The End is Nigh

From the file marked ‘Religion rots your brain”…

The end of the world is nigh; 21 May, to be precise. That’s the date when Harold Camping, a preacher from Oakland, California, is confidently predicting the Second Coming of the Lord. At about 6pm, he reckons 2 per cent of the world’s population will be immediately “raptured” to Heaven; the rest of us will get sent straight to the Other Place.

What.. The House of Lords…?

Nah, the just aren’t enough stoats.

If Mr Camping were speaking from any normal pulpit, it would be easy to dismiss him as just another religious eccentric wrongly calling the apocalypse. But thanks to this elderly man’s ubiquity, on America’s airwaves and billboards, his unlikely Doomsday message is almost impossible to ignore.

Nope, he’s still just another run of the mill religious nutjob.

Every day Mr Camping, an 89-year-old former civil engineer, speaks to his followers via the Family Radio Network, a religious broadcasting organisation funded entirely by donations from listeners. Such is their generosity (assets total $120m) that his network now owns 66 stations in the US alone.

Thus proving that there is a sucker born every minute.
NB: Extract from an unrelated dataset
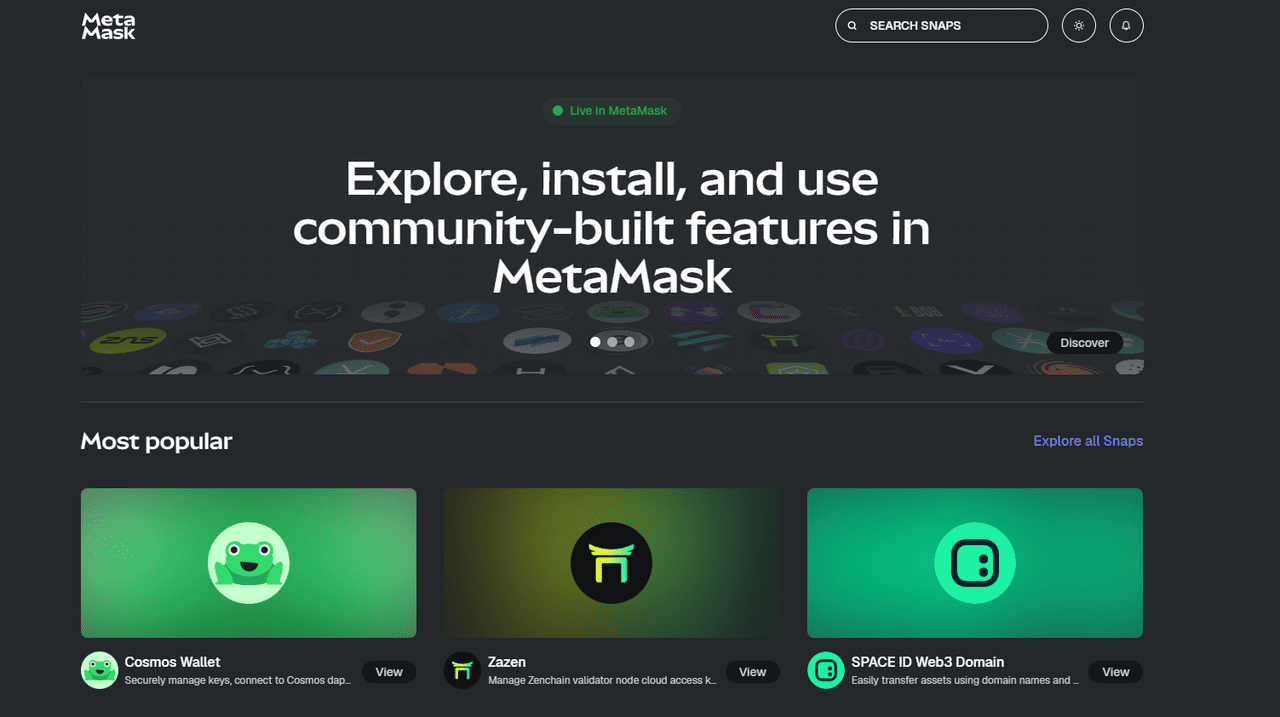
Task: Open the Explore all Snaps link
Action: [x=1088, y=441]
Those deep pockets were raided to allow Family Radio to launch a high-profile advertising campaign, proclaiming the approaching Day of Judgement. More than 2,000 billboards across the US are adorned with its slogans, which include “Blow the trumpet, warn the people!”. A fleet of logoed camper vans is touring every state in the nation. “It’s getting real close. It’s really getting pretty awesome, when you think about it,” Mr Camping told The Independent on Sunday. “We’re not talking about a ball game, or a marriage, or graduating from college. We’re talking about the end of the world, a matter of being eternally dead, or being eternally alive, and it’s all coming to a head right now.”

What, no bus ads?

Mr Camping, who makes programmes in 48 languages, boasts tens of thousands of followers across the globe, with radio stations in South Africa, Russia and Turkey. After 70 years of studying the Bible, he claims to have developed a system that uses mathematics to interpret prophesies hidden in it. He says the world will end on 21 May, because that will be 722,500 days from 1 April AD33, which he believes was the day of the Crucifixion. The figure of 722,500 is important because you get it by multiplying three holy numbers (five, 10 and 17) together twice. “When I found this out, I tell you, it blew my mind,” he said.
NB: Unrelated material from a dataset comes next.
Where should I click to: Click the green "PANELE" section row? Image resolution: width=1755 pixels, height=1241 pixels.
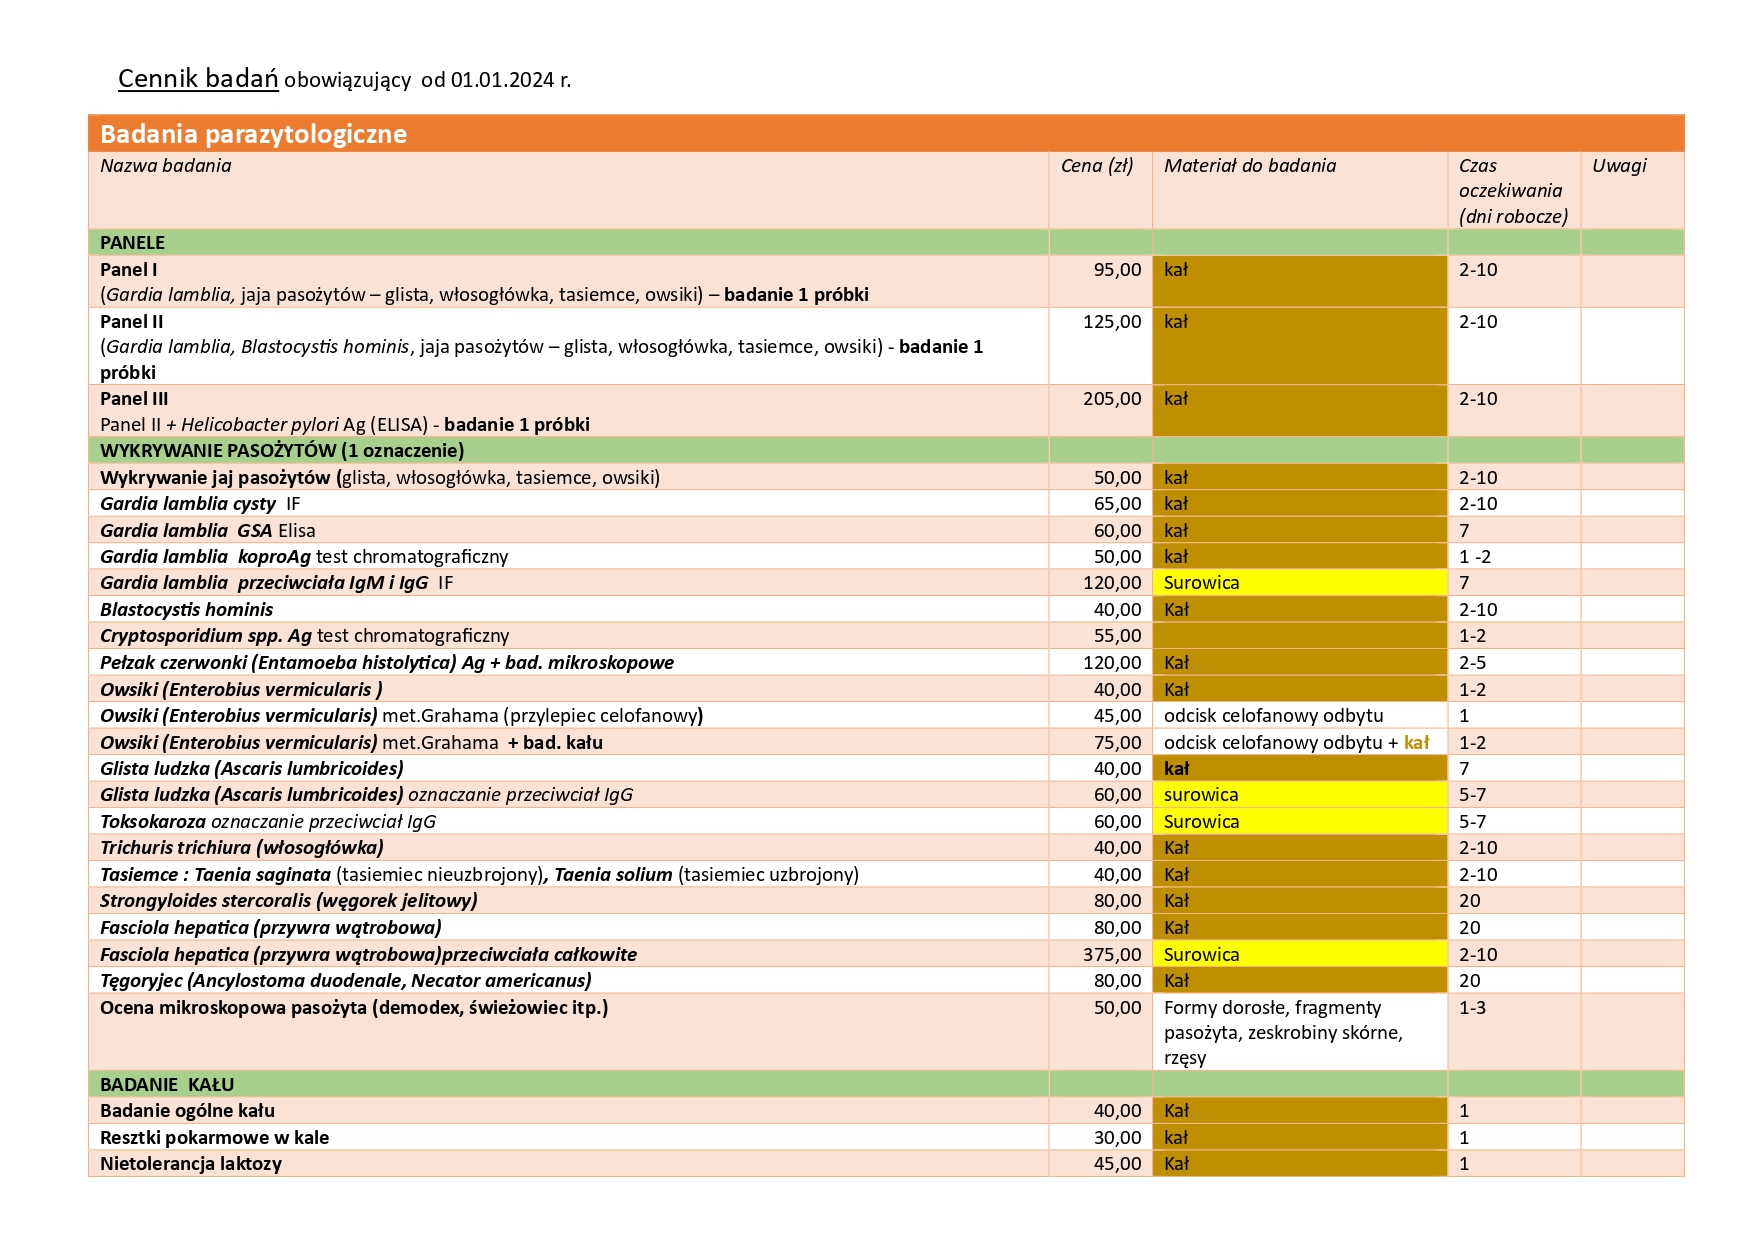point(133,243)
How do think he’ll react when he finds out that if you type in the number ‘5407708’ into your calculator and turn it upside down it reads a lot like ‘Bollocks’.
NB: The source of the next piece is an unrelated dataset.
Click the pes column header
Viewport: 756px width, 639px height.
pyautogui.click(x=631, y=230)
Recent events, such as earthquakes in Japan, New Zealand and Haiti, are harbingers of impending doom, he says, as are changing social values. “All the stealing, and the lying, and the wickedness and the sexual perversion that is going on in society is telling us something,” he says. “So too is the gay pride movement. It was sent by God as a sign of the end.”

Okay, so the Book of Revelation is pretty loaded with lurid imagery but you’d think John of Patmos might have remembered to mention the parade of men in tight trousers dancing along to the Scissor Scissors along with the Whore of Babylon and the menagerie of other fantastical beasts mentioned in the book.

Mr Camping, who founded Family Radio in the 1950s, grew up a Baptist. Many of his strongly held views – he does not believe in evolution and thinks all abortion should be banned – are relatively commonplace among America’s religious right.

And yet we still let these bastards vote.

Critics point out that this isn’t the first time Mr Camping has predicted the second coming. On 6 September 1994, hundreds of his listeners gathered at an auditorium in Alameda looking forward to Christ’s return.

No shit!

“At that time there was a lot of the Bible I had not really researched very carefully,” he said last week. “But now, we’ve had the chance to do just an enormous amount of additional study and God has given us outstanding proofs that it really is going to happen.”

As Camper’s ‘outstanding proofs’ appear to be a few earthquakes and Sir Ian McKellen, you forgive me if I’m just a tad sceptical of his ‘evidence’

Mr Camping’s argument has convinced Adam Larsen, 32, from Kansas. He is among scores of “ambassadors” who have quit their jobs to drive around America in Family Radio vehicles warning of the impending apocalypse. “My favourite pastime is raccoon hunting,” Mr Larsen told CNN. “I’ve had to give that up. But this task is far more important.”

“My favorite pastime is racoon hunting” kinda says it all, doesn’t it?